SPEAKER_01Well, I think if you're talking assistant principal, then you're probably dealing with different campus-based um grade levels or departments. Sometimes, you know, like this AP was the one really heading up the you know, K through three teams, and the principal was heading up the four, five, and six teams. Or so it could be, you know, figuring out who do we need to touch base with grade level leads, or maybe that assistant principal was leading your literacy work. And so now you gotta pull in the literacy, the teachers to be like, where did we leave this off so that we know how to either I, the principal, can get caught up and take it from there, or if we're gonna put the news, or it's gonna be a handoff of some sort. I think I love your idea of this spider web.

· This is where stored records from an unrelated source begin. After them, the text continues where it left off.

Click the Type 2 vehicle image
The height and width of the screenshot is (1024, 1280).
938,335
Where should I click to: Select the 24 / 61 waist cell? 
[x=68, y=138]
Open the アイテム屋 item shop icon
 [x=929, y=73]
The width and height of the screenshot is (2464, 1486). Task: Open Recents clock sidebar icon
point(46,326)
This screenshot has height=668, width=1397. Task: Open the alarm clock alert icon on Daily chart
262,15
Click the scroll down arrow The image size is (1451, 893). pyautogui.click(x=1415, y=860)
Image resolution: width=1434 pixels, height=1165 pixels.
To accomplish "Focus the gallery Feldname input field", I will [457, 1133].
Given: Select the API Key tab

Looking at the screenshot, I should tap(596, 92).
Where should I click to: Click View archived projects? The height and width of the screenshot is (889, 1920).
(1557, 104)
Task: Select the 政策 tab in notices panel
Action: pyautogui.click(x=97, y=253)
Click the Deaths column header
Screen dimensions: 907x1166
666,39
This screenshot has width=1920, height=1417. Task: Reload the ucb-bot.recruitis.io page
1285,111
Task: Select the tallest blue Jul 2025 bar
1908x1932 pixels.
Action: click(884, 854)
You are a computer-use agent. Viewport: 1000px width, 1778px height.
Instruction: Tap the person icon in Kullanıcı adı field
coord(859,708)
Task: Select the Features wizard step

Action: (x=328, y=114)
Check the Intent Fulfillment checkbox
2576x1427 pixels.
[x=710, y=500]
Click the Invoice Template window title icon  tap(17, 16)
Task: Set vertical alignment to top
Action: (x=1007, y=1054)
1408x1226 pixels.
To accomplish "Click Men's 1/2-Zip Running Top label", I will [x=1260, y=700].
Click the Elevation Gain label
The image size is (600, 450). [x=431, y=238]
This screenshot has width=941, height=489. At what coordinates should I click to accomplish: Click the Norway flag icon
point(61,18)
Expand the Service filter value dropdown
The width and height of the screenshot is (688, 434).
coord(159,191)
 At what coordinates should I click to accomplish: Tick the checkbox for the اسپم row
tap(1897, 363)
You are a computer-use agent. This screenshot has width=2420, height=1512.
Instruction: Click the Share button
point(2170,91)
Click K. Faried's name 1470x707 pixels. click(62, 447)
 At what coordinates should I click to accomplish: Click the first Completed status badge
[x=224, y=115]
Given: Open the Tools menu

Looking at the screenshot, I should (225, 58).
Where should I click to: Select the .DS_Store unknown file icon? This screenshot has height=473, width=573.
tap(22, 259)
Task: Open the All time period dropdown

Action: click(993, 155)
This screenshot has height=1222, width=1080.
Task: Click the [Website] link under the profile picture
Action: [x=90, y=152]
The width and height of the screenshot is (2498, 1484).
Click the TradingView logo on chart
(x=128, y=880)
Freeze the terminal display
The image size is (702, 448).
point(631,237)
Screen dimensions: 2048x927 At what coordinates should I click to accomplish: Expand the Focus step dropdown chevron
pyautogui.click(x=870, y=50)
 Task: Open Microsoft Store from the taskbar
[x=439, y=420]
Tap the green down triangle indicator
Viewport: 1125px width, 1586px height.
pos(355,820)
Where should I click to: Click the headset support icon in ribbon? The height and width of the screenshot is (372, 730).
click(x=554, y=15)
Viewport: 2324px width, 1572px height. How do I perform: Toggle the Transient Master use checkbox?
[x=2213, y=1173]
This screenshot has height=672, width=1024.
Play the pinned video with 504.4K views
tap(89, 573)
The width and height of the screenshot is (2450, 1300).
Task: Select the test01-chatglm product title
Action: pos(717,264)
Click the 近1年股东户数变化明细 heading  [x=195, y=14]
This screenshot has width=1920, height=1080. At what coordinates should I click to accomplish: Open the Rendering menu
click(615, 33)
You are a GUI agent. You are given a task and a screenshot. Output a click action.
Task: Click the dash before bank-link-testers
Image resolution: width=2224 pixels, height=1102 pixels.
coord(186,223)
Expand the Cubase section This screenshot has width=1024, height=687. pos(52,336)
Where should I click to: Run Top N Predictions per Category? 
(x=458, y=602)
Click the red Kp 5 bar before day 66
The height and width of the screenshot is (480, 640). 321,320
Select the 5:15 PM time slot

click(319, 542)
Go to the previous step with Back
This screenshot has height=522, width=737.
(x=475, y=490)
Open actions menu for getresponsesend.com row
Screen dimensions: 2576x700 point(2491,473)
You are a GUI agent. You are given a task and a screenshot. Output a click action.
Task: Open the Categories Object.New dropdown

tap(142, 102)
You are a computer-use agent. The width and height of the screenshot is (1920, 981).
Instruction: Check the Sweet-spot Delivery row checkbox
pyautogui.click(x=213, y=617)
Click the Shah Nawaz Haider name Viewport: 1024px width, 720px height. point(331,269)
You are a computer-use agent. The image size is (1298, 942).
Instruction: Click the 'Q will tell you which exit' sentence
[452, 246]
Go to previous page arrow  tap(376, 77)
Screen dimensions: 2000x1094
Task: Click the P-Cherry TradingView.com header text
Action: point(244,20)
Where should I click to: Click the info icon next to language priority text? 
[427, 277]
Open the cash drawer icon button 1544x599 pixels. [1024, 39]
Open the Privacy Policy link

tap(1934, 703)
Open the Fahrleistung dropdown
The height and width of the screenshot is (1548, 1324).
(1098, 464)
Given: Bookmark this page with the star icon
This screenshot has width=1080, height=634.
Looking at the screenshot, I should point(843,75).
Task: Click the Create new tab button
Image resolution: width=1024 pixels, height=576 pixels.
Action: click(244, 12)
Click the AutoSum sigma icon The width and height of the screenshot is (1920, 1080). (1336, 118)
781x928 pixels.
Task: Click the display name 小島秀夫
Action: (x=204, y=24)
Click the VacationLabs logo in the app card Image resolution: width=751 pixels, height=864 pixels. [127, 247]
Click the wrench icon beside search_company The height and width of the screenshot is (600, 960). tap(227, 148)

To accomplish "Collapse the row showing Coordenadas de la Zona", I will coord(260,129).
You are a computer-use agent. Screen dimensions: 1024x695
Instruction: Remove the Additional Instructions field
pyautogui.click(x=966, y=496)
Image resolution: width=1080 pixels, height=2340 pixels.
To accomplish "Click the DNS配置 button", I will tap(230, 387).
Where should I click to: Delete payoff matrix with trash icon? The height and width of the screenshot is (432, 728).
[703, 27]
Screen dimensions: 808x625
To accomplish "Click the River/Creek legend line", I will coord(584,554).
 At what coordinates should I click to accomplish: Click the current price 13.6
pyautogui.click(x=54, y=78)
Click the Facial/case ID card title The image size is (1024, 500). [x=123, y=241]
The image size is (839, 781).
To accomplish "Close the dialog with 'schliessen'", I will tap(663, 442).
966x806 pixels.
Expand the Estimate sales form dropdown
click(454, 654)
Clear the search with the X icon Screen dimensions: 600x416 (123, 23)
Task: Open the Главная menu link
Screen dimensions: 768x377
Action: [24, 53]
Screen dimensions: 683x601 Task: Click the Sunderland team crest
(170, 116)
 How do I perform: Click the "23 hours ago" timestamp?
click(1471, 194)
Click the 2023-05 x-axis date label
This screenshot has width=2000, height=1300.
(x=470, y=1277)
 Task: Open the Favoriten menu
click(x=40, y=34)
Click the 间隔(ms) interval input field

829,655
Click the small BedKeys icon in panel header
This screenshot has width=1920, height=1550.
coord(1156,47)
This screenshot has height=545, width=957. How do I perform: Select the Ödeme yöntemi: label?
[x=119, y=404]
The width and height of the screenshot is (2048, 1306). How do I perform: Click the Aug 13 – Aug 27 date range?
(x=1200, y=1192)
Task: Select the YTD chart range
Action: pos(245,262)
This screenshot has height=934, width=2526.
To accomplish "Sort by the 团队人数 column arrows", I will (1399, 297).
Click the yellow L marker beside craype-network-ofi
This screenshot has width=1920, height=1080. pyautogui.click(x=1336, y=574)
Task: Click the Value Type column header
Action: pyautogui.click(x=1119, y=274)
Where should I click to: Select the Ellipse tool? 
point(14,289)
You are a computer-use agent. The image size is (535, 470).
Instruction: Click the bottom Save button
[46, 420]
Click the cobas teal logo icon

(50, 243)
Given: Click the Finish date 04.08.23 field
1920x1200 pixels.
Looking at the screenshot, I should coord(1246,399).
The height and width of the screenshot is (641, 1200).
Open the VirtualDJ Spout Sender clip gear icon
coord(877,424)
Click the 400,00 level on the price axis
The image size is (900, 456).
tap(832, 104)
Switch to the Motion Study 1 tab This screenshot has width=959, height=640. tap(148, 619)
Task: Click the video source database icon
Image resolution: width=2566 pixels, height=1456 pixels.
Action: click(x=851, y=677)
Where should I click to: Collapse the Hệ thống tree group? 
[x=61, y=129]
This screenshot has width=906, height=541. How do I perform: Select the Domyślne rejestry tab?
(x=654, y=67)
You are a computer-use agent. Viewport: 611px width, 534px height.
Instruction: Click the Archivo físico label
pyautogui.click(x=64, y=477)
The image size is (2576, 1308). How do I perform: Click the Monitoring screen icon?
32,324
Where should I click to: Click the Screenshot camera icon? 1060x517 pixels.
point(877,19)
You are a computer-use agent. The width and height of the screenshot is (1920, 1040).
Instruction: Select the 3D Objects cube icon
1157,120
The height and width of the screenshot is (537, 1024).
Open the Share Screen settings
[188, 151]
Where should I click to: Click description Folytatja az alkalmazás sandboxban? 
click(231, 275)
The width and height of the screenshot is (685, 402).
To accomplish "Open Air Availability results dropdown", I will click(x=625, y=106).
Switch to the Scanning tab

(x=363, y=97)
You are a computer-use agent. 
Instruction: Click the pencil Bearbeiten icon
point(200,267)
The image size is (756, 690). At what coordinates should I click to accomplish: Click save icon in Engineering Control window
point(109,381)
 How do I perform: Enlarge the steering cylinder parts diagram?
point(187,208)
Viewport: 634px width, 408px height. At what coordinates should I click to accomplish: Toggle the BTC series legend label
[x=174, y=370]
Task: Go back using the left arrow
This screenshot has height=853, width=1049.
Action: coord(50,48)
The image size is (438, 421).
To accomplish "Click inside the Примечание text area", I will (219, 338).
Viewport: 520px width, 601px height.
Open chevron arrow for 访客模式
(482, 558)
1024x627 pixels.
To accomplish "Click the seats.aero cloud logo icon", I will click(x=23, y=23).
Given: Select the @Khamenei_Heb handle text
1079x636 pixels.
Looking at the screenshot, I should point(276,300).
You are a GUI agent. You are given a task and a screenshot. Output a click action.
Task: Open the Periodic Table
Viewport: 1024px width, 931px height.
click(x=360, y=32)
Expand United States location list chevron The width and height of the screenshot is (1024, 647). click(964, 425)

And you and I always talk about getting on the whiteboard, and again, it's the old coach in me, but I like where this your little advice here like what's the work area, who's the task owner target date, and then who does it touch? So I'm picturing like a spider web on a whiteboard. You know, here are all the duties that are in this job, and I like your three categories, and now we start drawing little lines about who who's touch who else is touching this, yeah. So that we can go and check in and say, like, what do I not know was happening that was happening in in these three areas? I love what you're saying. Like, we either need to do something now that can't be just let go of, or we need to build in uh uh when they get here, they can take it from there, kind of thing.
SPEAKER_03And maybe even audit, are there things that weren't going well that I don't want to hand over to a new person? I I know I need to just take it on. That's true, and or hire someone with that skill set.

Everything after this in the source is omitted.